The Atlantic

America After Trump

Even if he loses the next election, the damage he’s done to our political system will be lasting.
Source: Rendering: Patrick White

President Donald Trump is not much of a humorist, yet he never tires of joking that he might not leave office.

Toasting Chinese President Xi Jinping at Mar-a-Lago in March 2018, Trump said: “He’s now president for life. President for life … I think it’s great. Maybe we’ll have to give that a shot someday.”

At a rally in Elkhart, Indiana, two months later, Trump mused about getting an “extension” of his presidency beyond the eight-year constitutional maximum.

This May, he retweeted Jerry Falwell Jr.’s suggestion that Trump should get a two-year extension of his first term as “reparations” for what Falwell called “the corrupt failed coup”—the special counsel’s investigation and related inquiries.

In July he tweeted jokingly (“just kidding”) about staying in office for “10 or 14” more years.

Even on the verge of an impeachment inquiry, in September, Trump enjoyed the familiar joke once more, this time with the head of the soccer association FIFA. “We’re going to have to extend my second term because [of] 2026,” the year the World Cup will return to North America, he said. “I’m going to have to extend it for a couple of years.”
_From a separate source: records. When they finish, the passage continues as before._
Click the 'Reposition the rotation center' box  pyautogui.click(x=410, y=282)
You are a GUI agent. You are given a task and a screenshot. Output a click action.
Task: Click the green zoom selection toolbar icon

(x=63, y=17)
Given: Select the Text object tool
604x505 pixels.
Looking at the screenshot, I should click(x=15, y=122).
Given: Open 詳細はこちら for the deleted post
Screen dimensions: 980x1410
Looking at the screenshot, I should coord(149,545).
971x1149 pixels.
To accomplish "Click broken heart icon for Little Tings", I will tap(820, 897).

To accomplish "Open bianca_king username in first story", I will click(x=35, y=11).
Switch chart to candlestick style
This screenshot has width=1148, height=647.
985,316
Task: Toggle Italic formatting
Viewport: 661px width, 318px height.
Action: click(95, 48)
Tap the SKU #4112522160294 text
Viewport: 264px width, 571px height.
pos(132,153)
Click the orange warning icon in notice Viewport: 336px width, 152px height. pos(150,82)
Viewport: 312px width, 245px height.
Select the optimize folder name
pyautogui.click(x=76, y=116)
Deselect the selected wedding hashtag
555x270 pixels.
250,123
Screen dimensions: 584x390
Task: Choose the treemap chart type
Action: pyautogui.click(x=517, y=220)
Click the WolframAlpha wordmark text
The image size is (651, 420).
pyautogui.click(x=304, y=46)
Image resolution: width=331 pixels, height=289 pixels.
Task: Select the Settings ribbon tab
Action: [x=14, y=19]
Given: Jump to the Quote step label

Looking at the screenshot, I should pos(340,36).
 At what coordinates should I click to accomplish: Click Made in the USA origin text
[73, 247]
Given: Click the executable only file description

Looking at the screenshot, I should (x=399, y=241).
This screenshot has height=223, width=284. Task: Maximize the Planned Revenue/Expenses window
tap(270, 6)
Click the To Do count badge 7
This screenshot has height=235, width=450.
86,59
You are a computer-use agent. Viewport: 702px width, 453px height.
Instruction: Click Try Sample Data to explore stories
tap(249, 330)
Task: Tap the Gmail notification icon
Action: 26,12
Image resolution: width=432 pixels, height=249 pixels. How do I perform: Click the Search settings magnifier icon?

Meanwhile, the president’s hopes of retaining office by legal means for even four more years seem to be dwindling. The impeachment process points toward a removal trial in 2020. The economy softened midway through 2019. As of early fall, the president’s decisive to his Electoral College victory in 2016: negative eight points in Pennsylvania, negative 10 points in Michigan, and negative 11 points in Wisconsin.